Using Machine Learning to Identify Intravenous Contrast Phases on Computed Tomography

•It is possible to train a fully automatic system for contrast enhancement phase identification on abdomen CT using solely weak labels extracted from DICOM metadata•Using a Zero-Shot Learning approach, it is possible to further classify contrast enhancement phases by modeling the delay in seconds following I.V contrast administration•Utilizing a transfer learning method, it is possible to train a contrast enhancement classification system for chest CT using little or no labelled data The purpose of the present work is to demonstrate the application of machine learning (ML) techniques to automatically identify the presence and physiologic phase of intravenous (IV) contrast in Computed Tomography (CT) scans of the Chest, Abdomen and Pelvis.
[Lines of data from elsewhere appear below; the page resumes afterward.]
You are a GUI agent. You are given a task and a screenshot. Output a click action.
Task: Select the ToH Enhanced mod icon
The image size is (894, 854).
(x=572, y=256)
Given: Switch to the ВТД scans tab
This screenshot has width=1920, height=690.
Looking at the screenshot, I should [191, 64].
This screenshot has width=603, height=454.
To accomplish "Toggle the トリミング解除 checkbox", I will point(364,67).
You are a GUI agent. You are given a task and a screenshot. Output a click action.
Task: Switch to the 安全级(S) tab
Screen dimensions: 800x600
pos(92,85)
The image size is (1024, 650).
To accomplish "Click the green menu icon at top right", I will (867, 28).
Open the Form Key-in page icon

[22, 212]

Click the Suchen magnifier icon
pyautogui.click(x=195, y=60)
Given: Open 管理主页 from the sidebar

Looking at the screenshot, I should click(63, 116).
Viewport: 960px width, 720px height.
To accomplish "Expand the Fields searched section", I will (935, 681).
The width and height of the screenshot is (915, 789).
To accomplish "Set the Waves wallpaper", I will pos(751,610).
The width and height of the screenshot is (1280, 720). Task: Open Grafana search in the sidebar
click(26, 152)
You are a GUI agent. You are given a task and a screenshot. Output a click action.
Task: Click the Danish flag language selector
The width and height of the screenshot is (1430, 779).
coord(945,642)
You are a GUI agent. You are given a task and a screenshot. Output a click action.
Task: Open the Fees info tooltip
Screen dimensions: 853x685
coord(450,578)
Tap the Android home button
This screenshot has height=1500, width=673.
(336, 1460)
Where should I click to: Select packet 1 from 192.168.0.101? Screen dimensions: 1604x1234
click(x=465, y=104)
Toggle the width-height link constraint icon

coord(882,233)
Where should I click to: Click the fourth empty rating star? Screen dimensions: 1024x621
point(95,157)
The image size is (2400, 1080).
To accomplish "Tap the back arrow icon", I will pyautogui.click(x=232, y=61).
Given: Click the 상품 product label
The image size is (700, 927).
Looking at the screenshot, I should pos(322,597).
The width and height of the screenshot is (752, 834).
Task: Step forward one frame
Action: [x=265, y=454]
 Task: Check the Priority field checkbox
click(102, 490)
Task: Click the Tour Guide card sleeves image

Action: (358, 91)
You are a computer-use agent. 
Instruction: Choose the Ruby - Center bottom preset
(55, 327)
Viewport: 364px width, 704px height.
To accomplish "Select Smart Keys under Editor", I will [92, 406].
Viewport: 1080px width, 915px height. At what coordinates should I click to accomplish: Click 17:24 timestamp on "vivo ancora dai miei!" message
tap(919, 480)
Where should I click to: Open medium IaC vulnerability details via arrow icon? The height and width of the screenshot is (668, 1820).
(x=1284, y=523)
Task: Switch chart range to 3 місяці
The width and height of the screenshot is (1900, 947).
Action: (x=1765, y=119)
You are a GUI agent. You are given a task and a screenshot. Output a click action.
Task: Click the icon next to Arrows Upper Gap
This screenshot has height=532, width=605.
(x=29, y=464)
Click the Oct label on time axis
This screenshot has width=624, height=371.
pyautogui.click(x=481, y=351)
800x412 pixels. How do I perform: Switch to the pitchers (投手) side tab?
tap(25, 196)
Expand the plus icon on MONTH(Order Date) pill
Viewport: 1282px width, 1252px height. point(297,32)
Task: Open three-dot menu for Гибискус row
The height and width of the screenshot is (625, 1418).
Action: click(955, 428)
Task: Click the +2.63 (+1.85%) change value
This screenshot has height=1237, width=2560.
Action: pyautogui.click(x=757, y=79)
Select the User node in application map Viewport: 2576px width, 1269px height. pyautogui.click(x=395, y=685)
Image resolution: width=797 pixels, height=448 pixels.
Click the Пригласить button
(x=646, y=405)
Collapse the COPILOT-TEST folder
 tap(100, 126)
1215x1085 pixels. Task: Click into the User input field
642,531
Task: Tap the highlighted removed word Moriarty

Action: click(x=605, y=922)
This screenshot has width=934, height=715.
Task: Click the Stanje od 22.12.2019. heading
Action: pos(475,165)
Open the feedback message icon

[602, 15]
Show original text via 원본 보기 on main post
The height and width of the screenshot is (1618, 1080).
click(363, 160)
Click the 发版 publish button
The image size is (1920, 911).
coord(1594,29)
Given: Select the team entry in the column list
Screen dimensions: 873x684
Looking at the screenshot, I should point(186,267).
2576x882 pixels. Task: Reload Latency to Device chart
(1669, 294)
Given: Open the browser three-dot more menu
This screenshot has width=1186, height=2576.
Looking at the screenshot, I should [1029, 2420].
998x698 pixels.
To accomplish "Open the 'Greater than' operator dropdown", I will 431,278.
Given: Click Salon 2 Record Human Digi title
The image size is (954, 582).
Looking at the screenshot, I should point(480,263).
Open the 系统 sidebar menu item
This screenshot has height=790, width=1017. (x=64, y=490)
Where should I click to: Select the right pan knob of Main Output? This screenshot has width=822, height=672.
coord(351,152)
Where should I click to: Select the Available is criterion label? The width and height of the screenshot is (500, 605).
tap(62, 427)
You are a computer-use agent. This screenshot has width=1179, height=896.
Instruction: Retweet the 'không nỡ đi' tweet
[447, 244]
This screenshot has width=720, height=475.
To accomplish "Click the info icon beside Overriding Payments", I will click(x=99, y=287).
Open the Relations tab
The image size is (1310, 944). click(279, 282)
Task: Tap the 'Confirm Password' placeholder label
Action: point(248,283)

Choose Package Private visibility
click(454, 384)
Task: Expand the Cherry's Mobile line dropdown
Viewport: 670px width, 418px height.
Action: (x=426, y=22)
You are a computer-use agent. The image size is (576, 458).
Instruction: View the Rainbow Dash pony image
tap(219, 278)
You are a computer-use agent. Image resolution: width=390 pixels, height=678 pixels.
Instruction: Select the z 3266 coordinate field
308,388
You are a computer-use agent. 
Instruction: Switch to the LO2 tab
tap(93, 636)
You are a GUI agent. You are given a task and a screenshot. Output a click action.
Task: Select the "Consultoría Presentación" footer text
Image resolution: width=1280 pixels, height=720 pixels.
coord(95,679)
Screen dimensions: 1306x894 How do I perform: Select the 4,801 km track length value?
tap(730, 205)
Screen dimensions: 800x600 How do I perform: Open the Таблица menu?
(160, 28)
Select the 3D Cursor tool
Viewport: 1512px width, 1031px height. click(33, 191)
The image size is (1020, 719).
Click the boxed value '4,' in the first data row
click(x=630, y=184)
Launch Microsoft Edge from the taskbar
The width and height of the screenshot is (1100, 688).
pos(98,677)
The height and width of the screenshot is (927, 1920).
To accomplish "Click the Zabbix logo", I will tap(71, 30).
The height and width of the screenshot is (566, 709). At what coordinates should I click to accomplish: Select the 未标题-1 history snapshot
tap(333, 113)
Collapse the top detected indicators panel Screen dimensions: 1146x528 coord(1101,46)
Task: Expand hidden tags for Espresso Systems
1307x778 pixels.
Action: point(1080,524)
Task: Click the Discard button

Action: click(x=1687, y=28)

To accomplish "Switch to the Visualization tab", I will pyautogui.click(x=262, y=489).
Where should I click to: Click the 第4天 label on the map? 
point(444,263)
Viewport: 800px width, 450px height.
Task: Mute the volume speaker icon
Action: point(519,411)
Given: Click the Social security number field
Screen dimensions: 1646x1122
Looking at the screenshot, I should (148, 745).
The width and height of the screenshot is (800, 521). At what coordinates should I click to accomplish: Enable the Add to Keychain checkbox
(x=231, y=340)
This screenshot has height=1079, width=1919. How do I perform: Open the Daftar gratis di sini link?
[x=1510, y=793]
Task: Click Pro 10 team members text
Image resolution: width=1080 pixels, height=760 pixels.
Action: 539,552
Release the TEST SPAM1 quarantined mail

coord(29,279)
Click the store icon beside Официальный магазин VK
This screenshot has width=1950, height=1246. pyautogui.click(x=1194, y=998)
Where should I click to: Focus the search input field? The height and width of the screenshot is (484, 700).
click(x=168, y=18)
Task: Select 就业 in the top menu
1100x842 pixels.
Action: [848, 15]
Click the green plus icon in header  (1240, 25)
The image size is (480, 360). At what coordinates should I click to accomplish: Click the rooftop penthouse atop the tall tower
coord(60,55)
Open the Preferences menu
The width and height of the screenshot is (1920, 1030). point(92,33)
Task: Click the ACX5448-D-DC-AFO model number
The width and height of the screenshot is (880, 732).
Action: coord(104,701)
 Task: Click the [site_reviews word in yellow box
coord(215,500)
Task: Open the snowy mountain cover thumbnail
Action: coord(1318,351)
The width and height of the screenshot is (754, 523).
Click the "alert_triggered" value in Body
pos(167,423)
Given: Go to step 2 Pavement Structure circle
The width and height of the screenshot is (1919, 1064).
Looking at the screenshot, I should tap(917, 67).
Training, testing and validation data were acquired from a dataset of 82,690 chest and abdomen CT examinations performed at 17 different institutions. Free text in DICOM metadata was utilized as weak labels for semi-supervised classification training. Contrast phase identification was approached as a classification task, using a 12-layer CNN and ResNet18 with four contrast-phase output. The model was reformulated to fit a regression task aimed to predict actual seconds from time of IV contrast administration to series image acquisition. Finally, transfer learning was used to optimize the model to predict contrast presence on CT Chest. By training based on labels inferred from noisy, free text DICOM information, contrast phase was predicted with 93.3% test accuracy (95% CI: 89.3%, 96.6%) . Regression analysis resulted in delineation of early vs late arterial phases and a nephrogenic phase in between the portal venous and delayed excretory phase. Transfer learning applied to Chest CT achieved an AUROC of 0.776 (95% CI: 0.721, 0.832) directly using the model trained for abdomen CT and 0.999 (95% CI: 0.998, 1.000) by fine-tuning. The presence and phase of contrast on CT examinations of the Abdomen-pelvis accurately and automatically be ascertained by a machine learning algorithm. Transfer learning applied to CT Chest achieves high precision with as little as 100 labeled samples.